Picapes se tornaram um fenômeno no Brasil por várias razões:
- são vistas como robustas e duráveis
- oferecem posição de dirigir elevada, como SUVs
- têm boa aceitação no interior e em capitais
- carregam status e versatilidade
Além disso, o segmento costuma ter:
- forte demanda em vendas diretas (CNPJ)
- bom valor de revenda
- margens interessantes para montadoras
Se a Volkswagen acertar no preço e na variedade de versões, a Tukan pode virar uma picape de volume e desejo.
Concorrentes diretos: Strada, Toro e Montana no radar
A Tukan não vai disputar um mercado vazio. Pelo contrário: vai entrar na arena mais competitiva do país.
Fiat Strada: líder e referência de volume
A Strada domina pelo preço competitivo, amplo portfólio e aceitação no trabalho.
Se a Tukan quiser competir em volume, precisa:
- ter versão básica realmente acessível
- oferecer confiabilidade mecânica
- garantir baixo custo operacional
Fiat Toro: líder em picape intermediária
A Toro vende mais caro, mas oferece:
- acabamento e pacote tecnológico
- posição intermediária perfeita entre compacta e média
- forte apelo urbano
Para roubar clientes da Toro, a Tukan precisará:
- cabine dupla bem resolvida
- conforto e tecnologia
- motor forte e eficiente
Chevrolet Montana: rival com proposta urbana
A Montana é concorrente direta em conceito moderno.

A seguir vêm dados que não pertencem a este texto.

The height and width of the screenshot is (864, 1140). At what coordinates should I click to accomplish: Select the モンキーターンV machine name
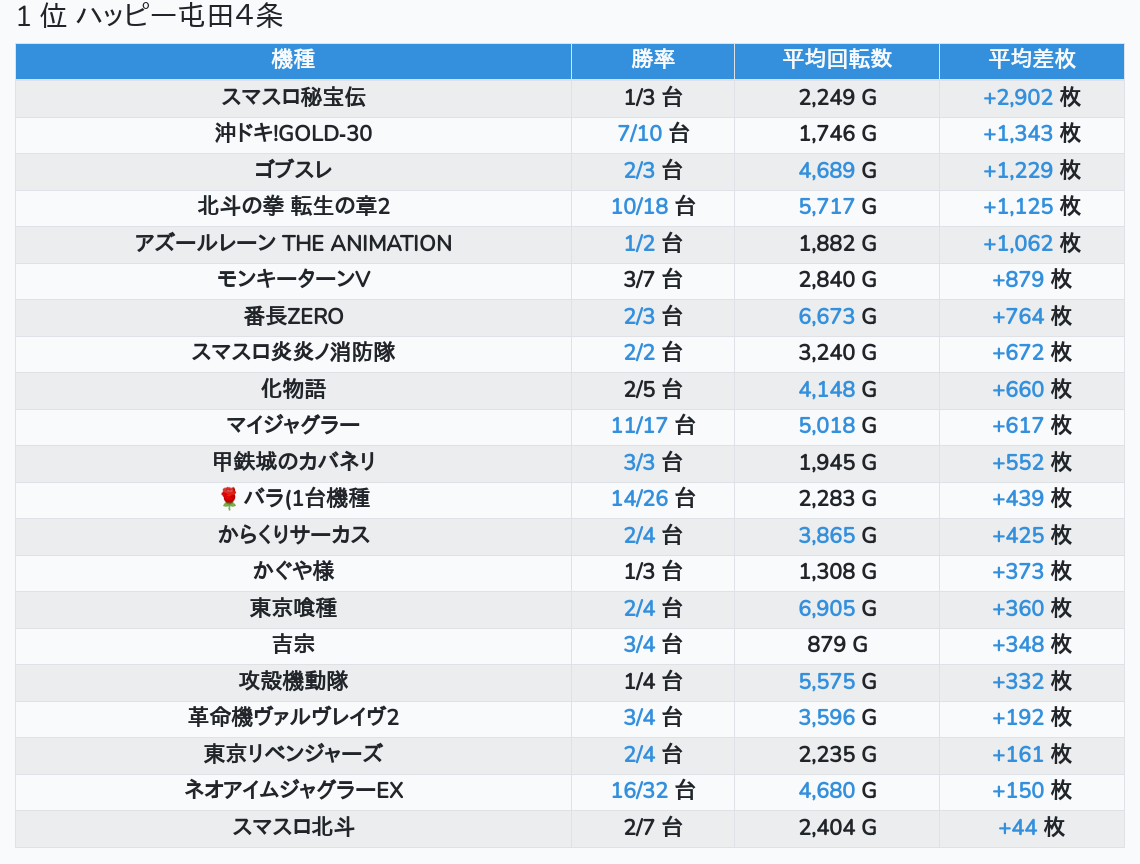coord(293,279)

Volkswagen terá que trazer:
- bom pacote de conectividade
- consumo competitivo
- interior moderno
O que ainda falta saber sobre a Volkswagen Tukan
Mesmo com as informações já circulando, ainda há pontos em aberto que serão decisivos:
- preço inicial e teto da linha
- lista de versões e pacotes
- dimensão final (entre Strada e Toro)
- câmbios (manual, automático, 6 ou 8 marchas)
- conectividade e sistemas ADAS
- capacidade de carga e volume da caçamba
Esses fatores vão definir se a Tukan será “apenas mais uma novidade” ou realmente uma mudança de patamar para a Volkswagen no país.
Conclusão
A Volkswagen parece pronta para colocar no mercado brasileiro uma picape com ambição real de liderança. Tukan é mais do que um nome novo: é a tentativa de unir duas necessidades históricas da marca no Brasil: substituir a Saveiro por um produto competitivo e voltar a disputar o segmento de picapes com força total.
O projeto indica uma estratégia clara: oferecer desde uma versão simples e econômica, com motor conhecido e manutenção barata, até uma configuração moderna com motor turbo e eletrificação leve.
Se entregar preço, robustez e tecnologia no equilíbrio certo, a Volkswagen Tukan pode virar um dos lançamentos mais importantes do mercado nacional na segunda metade desta década.